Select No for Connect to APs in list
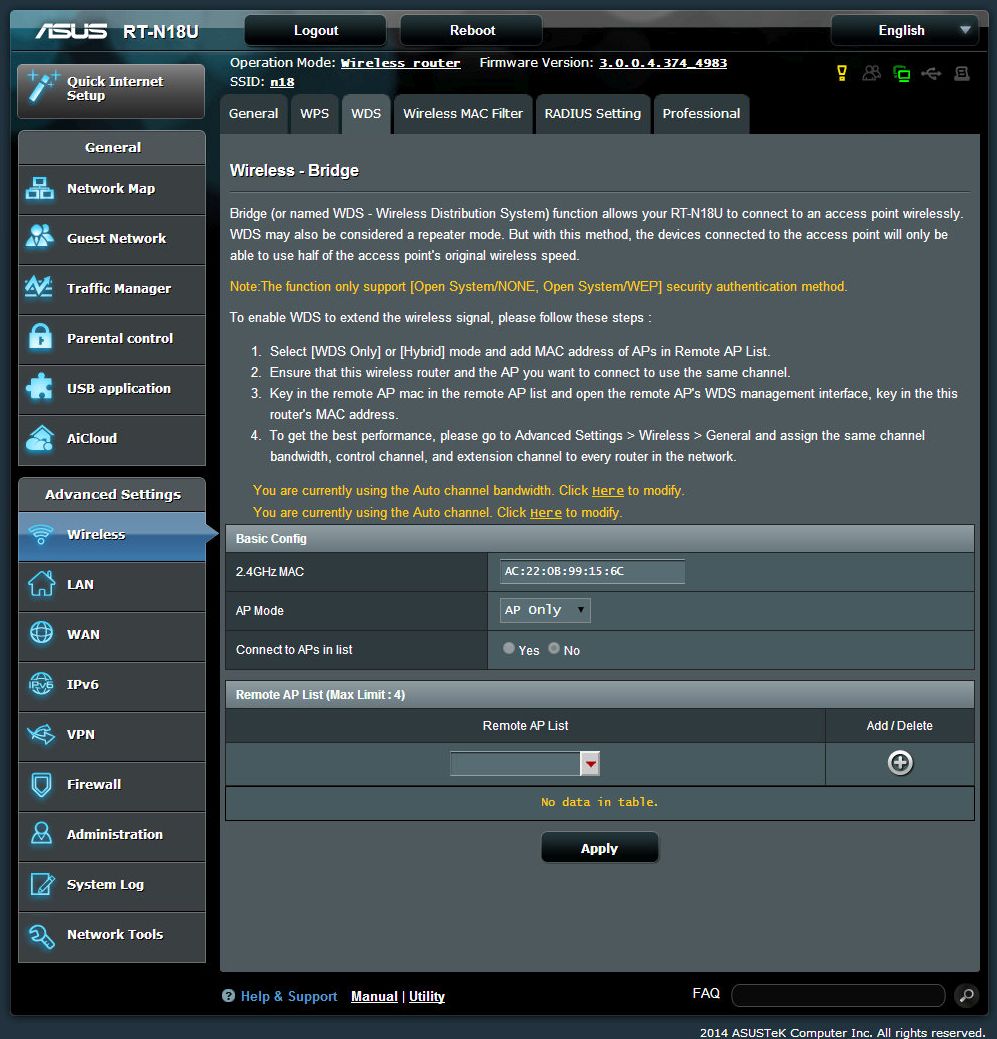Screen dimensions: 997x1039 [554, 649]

--- --- ---

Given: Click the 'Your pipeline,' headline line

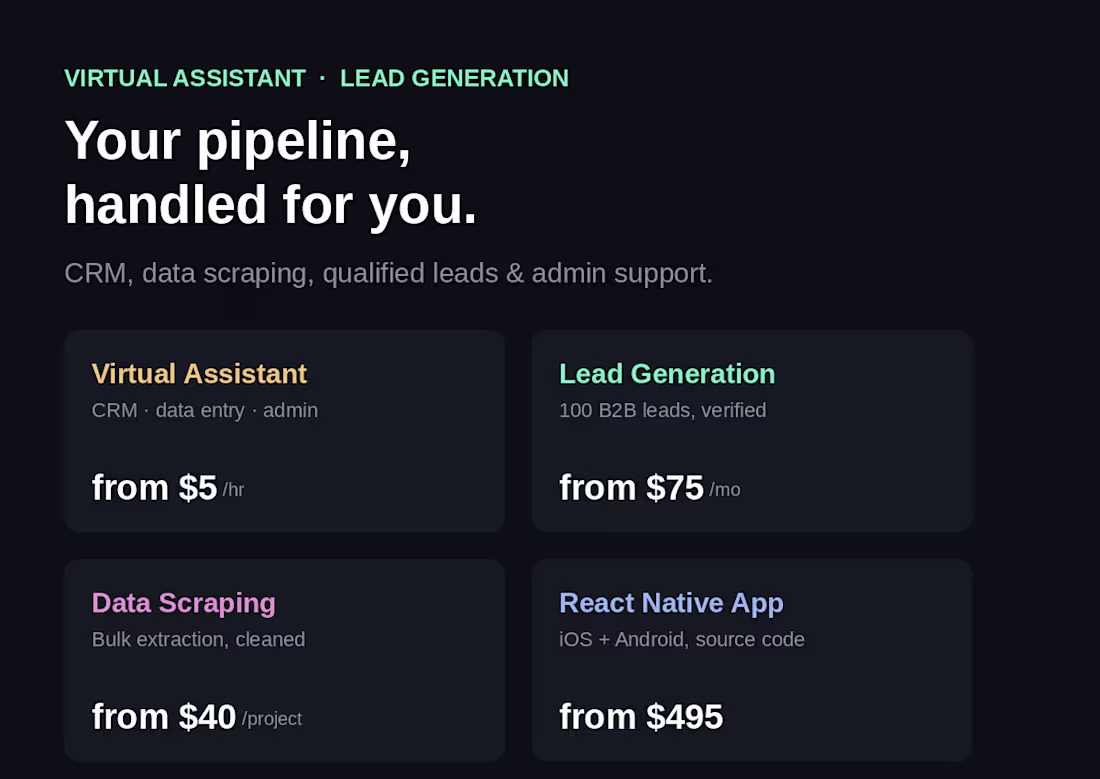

--- --- ---

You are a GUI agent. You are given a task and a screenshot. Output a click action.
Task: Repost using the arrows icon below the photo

--- --- ---

● **Instructions for the task**
Reproduce exactly the lines above from the line with "You are a GUI" to the line with "Task: Repost using", including both, and add nothing.

● **Result for this exercise**
You are a GUI agent. You are given a task and a screenshot. Output a click action.
Task: Repost using the arrows icon below the photo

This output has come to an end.